▶ _Instructions to follow_
Transcribe the tail of the listing: start at the line containing "The image size is (1920, 1080). How" and stop after the last line, keeping every character as is and adding nothing.

▶ _Dataset records_
↓↓↓

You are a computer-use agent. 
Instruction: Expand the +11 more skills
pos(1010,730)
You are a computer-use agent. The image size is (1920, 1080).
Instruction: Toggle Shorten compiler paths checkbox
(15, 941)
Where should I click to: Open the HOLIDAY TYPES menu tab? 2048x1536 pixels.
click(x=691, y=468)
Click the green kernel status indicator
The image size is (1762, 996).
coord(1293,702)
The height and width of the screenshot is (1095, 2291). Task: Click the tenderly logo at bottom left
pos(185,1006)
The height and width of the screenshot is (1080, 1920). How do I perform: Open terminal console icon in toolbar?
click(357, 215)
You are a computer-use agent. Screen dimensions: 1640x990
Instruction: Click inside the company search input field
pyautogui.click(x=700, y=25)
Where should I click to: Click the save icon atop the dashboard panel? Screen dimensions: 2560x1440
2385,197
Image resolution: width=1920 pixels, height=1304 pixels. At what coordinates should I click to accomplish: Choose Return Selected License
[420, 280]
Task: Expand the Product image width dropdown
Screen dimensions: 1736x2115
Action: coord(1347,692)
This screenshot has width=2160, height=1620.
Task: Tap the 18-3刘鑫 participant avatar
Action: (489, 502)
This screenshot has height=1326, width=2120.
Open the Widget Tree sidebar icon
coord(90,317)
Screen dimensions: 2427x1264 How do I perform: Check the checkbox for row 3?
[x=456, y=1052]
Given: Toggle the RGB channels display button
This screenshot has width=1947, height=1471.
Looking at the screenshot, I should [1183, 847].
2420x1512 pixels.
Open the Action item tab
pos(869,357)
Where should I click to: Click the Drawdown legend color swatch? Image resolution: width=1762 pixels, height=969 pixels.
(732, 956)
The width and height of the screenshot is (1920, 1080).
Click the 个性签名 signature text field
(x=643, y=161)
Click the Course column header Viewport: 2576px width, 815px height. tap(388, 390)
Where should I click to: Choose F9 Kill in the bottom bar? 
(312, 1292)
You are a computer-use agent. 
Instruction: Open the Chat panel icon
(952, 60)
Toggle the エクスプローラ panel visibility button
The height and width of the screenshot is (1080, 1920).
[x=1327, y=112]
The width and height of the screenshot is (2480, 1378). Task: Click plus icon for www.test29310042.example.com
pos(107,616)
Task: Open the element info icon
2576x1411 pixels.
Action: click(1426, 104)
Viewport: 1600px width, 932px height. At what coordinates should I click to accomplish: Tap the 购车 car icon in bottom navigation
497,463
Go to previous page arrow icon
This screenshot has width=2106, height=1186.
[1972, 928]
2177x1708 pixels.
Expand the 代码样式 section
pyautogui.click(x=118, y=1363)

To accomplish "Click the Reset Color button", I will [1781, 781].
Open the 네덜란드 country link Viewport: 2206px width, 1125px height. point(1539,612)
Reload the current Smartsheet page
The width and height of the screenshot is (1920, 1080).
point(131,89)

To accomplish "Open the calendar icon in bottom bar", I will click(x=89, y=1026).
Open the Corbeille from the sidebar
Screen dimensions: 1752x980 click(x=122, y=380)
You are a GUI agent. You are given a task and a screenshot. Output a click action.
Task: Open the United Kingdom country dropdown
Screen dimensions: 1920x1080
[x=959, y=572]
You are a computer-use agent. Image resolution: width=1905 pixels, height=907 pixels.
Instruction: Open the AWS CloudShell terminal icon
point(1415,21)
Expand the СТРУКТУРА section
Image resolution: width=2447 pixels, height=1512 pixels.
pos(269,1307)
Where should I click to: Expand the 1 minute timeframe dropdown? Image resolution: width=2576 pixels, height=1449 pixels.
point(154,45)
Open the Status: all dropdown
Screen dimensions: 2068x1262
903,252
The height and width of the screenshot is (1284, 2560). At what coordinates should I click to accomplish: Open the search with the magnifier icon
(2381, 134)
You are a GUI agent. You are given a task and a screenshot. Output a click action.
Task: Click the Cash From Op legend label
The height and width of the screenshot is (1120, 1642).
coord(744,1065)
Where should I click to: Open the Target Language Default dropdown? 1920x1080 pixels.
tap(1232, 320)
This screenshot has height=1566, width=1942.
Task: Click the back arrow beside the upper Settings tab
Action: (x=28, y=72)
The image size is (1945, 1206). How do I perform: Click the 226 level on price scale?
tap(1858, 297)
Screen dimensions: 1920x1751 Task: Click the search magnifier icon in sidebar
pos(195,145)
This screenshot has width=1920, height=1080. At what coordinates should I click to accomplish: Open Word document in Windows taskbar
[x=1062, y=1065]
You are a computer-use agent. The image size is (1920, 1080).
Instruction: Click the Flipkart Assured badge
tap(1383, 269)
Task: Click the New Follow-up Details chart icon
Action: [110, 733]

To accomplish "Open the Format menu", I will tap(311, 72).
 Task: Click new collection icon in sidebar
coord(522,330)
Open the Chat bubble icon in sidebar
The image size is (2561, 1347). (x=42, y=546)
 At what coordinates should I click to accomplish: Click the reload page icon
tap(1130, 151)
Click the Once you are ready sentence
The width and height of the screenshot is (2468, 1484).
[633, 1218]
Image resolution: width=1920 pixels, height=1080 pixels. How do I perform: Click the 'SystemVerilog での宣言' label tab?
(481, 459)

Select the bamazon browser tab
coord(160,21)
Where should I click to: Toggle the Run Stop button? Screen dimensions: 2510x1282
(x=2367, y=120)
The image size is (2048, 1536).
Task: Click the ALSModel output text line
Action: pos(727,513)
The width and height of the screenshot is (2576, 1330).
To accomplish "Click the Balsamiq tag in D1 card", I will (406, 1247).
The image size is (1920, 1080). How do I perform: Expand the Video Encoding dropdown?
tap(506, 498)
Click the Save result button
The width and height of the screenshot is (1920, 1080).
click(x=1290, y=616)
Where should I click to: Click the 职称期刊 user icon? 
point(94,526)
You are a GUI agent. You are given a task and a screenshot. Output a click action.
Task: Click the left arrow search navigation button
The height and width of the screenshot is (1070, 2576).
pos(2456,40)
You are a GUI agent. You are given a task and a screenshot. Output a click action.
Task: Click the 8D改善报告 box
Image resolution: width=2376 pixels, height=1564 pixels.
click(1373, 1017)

↑↑↑

▶ _Reply_
The image size is (1920, 1080). How do I perform: Expand the Video Encoding dropdown?
tap(506, 498)
Click the Save result button
The width and height of the screenshot is (1920, 1080).
click(x=1290, y=616)
Where should I click to: Click the 职称期刊 user icon? 
point(94,526)
You are a GUI agent. You are given a task and a screenshot. Output a click action.
Task: Click the left arrow search navigation button
The height and width of the screenshot is (1070, 2576).
pos(2456,40)
You are a GUI agent. You are given a task and a screenshot. Output a click action.
Task: Click the 8D改善报告 box
Image resolution: width=2376 pixels, height=1564 pixels.
click(1373, 1017)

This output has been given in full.